Exercise: Print, exactly as they stand, the lines from the start of the listing to the line containing "Select Roth Conversions", inclusive.

[Extracted records]

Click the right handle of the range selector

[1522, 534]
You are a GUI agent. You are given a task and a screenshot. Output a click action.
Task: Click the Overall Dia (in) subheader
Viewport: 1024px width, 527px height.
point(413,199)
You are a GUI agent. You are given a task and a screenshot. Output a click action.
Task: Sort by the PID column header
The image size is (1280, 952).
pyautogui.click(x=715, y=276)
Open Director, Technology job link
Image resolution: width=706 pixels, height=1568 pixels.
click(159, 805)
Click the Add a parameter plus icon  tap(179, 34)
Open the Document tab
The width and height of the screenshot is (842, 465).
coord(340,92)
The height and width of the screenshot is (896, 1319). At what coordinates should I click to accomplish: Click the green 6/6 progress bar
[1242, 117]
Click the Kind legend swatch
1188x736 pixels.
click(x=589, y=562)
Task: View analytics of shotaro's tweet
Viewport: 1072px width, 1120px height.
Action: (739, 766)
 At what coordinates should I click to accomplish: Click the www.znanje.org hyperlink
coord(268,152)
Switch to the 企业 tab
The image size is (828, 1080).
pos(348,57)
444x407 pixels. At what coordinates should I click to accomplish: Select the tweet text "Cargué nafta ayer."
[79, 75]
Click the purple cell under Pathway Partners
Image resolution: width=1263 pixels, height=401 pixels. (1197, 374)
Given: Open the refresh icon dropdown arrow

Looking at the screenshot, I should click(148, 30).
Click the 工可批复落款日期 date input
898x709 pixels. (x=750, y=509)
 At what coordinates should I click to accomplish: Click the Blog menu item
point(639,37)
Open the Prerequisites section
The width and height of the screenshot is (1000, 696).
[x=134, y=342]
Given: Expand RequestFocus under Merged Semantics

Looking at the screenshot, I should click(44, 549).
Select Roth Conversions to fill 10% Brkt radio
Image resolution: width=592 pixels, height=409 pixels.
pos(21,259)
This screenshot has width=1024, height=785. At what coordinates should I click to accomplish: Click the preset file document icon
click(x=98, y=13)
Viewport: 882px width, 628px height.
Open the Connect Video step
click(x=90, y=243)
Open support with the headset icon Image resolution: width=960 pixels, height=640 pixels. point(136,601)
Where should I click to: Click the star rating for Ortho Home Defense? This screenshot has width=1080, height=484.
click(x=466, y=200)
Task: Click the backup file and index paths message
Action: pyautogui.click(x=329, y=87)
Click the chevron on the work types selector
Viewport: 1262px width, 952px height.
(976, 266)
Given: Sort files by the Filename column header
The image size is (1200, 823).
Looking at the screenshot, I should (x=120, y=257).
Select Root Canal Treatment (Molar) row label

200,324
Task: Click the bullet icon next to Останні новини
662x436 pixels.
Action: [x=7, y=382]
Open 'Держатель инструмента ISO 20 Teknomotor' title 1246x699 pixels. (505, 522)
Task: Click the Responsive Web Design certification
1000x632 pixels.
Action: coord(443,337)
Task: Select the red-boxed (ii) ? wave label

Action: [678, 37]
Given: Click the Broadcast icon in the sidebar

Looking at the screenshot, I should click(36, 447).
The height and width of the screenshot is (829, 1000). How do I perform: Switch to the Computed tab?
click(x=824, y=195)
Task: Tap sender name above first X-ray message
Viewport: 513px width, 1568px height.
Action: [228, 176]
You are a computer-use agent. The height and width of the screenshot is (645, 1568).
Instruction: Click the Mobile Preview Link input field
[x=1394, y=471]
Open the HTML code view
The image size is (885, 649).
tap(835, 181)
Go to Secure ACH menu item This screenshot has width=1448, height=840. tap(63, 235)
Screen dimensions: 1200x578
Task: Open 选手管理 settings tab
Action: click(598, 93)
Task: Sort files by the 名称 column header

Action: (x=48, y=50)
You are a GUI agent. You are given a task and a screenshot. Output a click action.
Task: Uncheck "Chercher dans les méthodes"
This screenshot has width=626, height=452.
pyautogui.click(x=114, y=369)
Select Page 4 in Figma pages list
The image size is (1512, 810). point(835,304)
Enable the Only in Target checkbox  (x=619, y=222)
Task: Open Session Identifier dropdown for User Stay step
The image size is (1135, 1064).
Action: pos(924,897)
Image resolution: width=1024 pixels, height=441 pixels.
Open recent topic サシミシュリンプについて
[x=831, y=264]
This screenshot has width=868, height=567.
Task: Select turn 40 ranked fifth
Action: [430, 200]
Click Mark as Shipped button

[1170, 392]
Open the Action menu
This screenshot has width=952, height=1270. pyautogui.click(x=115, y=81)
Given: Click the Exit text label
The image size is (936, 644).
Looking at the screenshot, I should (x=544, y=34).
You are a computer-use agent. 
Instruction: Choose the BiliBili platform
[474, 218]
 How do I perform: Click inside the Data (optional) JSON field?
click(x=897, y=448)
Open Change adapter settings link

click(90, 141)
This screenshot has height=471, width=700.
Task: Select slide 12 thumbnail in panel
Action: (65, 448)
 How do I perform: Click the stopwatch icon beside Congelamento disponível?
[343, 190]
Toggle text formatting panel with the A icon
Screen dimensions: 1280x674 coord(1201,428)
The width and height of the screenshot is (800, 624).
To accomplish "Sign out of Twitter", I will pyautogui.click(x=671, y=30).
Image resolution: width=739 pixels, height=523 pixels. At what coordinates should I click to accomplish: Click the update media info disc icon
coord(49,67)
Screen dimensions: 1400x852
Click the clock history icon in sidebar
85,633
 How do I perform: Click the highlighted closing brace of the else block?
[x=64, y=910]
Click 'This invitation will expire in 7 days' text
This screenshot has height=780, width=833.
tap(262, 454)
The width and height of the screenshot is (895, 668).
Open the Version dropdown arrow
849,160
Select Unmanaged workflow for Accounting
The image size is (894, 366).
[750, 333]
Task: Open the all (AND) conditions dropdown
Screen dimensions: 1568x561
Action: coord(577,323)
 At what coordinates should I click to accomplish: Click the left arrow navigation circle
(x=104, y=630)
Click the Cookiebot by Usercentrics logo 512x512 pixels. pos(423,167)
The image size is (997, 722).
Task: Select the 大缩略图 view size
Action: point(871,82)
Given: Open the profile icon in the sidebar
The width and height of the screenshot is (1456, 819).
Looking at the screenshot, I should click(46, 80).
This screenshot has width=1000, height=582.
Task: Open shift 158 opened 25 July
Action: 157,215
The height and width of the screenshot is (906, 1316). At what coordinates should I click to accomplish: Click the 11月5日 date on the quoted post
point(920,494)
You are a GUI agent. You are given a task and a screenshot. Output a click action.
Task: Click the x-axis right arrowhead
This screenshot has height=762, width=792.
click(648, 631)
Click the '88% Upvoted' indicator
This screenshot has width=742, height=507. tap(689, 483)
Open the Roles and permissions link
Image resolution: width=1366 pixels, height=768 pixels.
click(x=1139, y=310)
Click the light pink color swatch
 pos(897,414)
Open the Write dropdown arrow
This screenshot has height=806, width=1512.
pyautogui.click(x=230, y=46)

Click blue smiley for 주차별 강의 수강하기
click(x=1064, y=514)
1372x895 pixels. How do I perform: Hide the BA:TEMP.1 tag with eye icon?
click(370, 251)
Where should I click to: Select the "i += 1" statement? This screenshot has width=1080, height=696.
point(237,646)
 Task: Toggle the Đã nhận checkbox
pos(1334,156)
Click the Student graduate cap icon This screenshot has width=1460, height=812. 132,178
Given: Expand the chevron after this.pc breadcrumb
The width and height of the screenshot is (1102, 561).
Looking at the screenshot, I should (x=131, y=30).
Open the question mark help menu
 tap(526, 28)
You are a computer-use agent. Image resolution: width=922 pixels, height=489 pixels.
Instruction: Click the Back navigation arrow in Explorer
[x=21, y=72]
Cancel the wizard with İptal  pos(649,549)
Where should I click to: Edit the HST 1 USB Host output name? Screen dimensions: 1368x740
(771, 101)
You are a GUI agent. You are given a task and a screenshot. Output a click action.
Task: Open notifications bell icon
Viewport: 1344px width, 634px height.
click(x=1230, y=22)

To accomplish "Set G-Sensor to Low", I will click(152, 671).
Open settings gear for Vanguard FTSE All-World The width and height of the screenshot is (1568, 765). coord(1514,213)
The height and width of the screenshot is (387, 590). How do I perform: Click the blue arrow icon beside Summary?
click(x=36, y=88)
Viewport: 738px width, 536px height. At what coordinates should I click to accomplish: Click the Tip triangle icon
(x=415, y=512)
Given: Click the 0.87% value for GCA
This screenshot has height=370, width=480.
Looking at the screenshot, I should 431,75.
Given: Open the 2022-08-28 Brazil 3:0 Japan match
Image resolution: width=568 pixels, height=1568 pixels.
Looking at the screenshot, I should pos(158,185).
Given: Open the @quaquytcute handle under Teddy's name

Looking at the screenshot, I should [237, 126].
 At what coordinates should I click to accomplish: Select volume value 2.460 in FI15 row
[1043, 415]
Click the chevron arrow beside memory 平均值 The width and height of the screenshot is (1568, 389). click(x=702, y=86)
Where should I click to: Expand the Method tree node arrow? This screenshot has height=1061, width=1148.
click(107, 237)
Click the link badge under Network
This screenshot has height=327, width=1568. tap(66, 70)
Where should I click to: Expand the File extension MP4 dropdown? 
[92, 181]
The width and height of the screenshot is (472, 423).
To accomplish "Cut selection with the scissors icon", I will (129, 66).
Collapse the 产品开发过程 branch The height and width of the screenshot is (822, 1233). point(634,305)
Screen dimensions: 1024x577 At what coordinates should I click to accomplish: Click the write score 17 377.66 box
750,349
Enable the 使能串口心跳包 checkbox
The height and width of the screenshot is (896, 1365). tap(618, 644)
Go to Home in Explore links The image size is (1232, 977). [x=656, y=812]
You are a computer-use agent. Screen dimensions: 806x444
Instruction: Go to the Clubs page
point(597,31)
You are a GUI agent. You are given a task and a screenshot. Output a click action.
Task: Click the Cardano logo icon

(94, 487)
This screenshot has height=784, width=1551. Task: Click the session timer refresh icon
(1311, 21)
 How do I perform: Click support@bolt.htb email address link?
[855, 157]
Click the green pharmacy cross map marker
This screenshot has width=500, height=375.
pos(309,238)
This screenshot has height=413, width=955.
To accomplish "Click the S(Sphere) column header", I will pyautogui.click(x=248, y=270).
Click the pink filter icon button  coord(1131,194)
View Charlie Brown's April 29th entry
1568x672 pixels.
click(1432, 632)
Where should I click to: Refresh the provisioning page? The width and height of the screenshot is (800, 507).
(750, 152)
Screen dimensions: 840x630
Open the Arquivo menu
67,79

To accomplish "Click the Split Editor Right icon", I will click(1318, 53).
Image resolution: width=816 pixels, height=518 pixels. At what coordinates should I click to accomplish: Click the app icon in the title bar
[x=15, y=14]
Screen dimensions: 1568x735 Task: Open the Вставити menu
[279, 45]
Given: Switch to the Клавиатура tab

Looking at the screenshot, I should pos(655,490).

[/Extracted records]

Result below:
Click the right handle of the range selector

[1522, 534]
You are a GUI agent. You are given a task and a screenshot. Output a click action.
Task: Click the Overall Dia (in) subheader
Viewport: 1024px width, 527px height.
point(413,199)
You are a GUI agent. You are given a task and a screenshot. Output a click action.
Task: Sort by the PID column header
The image size is (1280, 952).
pyautogui.click(x=715, y=276)
Open Director, Technology job link
Image resolution: width=706 pixels, height=1568 pixels.
click(159, 805)
Click the Add a parameter plus icon  tap(179, 34)
Open the Document tab
The width and height of the screenshot is (842, 465).
coord(340,92)
The height and width of the screenshot is (896, 1319). At what coordinates should I click to accomplish: Click the green 6/6 progress bar
[1242, 117]
Click the Kind legend swatch
1188x736 pixels.
click(x=589, y=562)
Task: View analytics of shotaro's tweet
Viewport: 1072px width, 1120px height.
Action: (739, 766)
 At what coordinates should I click to accomplish: Click the www.znanje.org hyperlink
coord(268,152)
Switch to the 企业 tab
The image size is (828, 1080).
pos(348,57)
444x407 pixels. At what coordinates should I click to accomplish: Select the tweet text "Cargué nafta ayer."
[79, 75]
Click the purple cell under Pathway Partners
Image resolution: width=1263 pixels, height=401 pixels. (1197, 374)
Given: Open the refresh icon dropdown arrow

Looking at the screenshot, I should click(148, 30).
Click the 工可批复落款日期 date input
898x709 pixels. (x=750, y=509)
 At what coordinates should I click to accomplish: Click the Blog menu item
point(639,37)
Open the Prerequisites section
The width and height of the screenshot is (1000, 696).
[x=134, y=342]
Given: Expand RequestFocus under Merged Semantics

Looking at the screenshot, I should click(44, 549).
Select Roth Conversions to fill 10% Brkt radio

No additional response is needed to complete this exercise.